**Выполните задания**
1/ Перепечатайте из фрагмента интервью отрывок, начиная со слов «Да, вот ещё» и заканчивая словами «прожить этот переход.» включительно.
2/ Ответьте по фрагменту интервью на вопросы:
(а) Какие два примера перехода в жизни человека приводятся в первой реплике?
(б) Что, по словам отвечающего, происходит в некоторых точках перехода?
(в) Какой вариант виртуального опыта уточняет собеседник в ответ на вопрос об интернете?

**Предложенный текст**

★ ★ ★ ★

Да, вот ещё один важный момент, я бы сказал, один из самых распространенных запросов. Человек приходит ко мне на занятия или на индивидуальную терапию, когда у него в жизни наметился некий переход: завершились отношения, он закончил работу, ему нужно что-то поменять… Таких переходных зон, сменяющих те или иные декорации, обстоятельства, довольно много в жизни. В некоторых точках перехода происходит смена идентичности, и тогда человек действительно нуждается в поддержке. Ему не очень понятно, как ориентироваться, на что опираться, и он приходит сюда. И хотя танцевальная практика кажется далекой от решения его актуальных проблем, но здесь есть специально выделенное пространство и время, где реконструируется опора на тело и на себя, и есть внешняя поддержка — со стороны группы или с моей стороны, для того чтобы благополучно прожить этот переход.
— Ещё я хотела поговорить про интернет и всё, что касается виртуальной реальности. Когда человеку предлагается достаточно много способов опираться на что-либо: на сообщества людей, на отношения, в том числе сексуальный опыт…
— В смысле, виртуальный секс?
— Например. Насколько, на твой взгляд, полноценен опыт такого рода для человека, который занимается телесными практиками и способен тонко выявлять и чувствовать в себе эти процессы?
— А что значит полноценный?
— Скажем так, насколько виртуальный опыт заменяет или дополняет реальный?

★ ★ ★ ★

**Исходные данные**
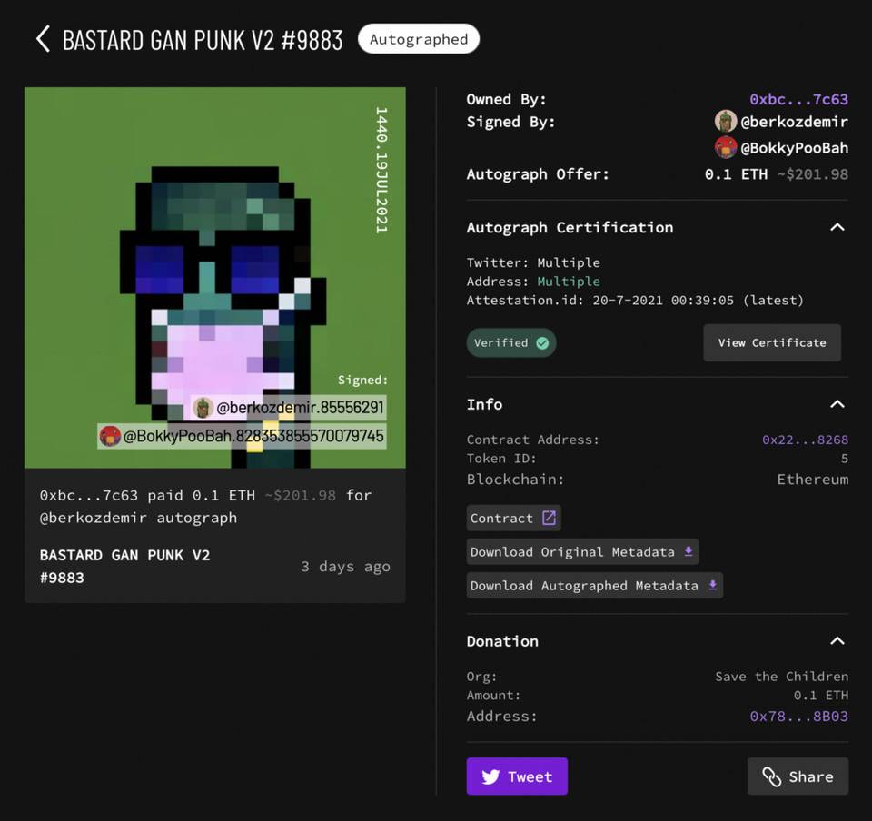Click the Verified checkmark badge
This screenshot has width=872, height=821.
[511, 343]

★ ★ ★ ★

**Ответы к заданиям**
1/
Да, вот ещё один важный момент, я бы сказал, один из самых распространенных запросов. Человек приходит ко мне на занятия или на индивидуальную терапию, когда у него в жизни наметился некий переход: завершились отношения, он закончил работу, ему нужно что-то поменять… Таких переходных зон, сменяющих те или иные декорации, обстоятельства, довольно много в жизни. В некоторых точках перехода происходит смена идентичности, и тогда человек действительно нуждается в поддержке. Ему не очень понятно, как ориентироваться, на что опираться, и он приходит сюда. И хотя танцевальная практика кажется далекой от решения его актуальных проблем, но здесь есть специально выделенное пространство и время, где реконструируется опора на тело и на себя, и есть внешняя поддержка — со стороны группы или с моей стороны, для того чтобы благополучно прожить этот переход.

2/
(а) Завершились отношения; человек закончил работу.
(б) Происходит смена идентичности.
(в) Виртуальный секс.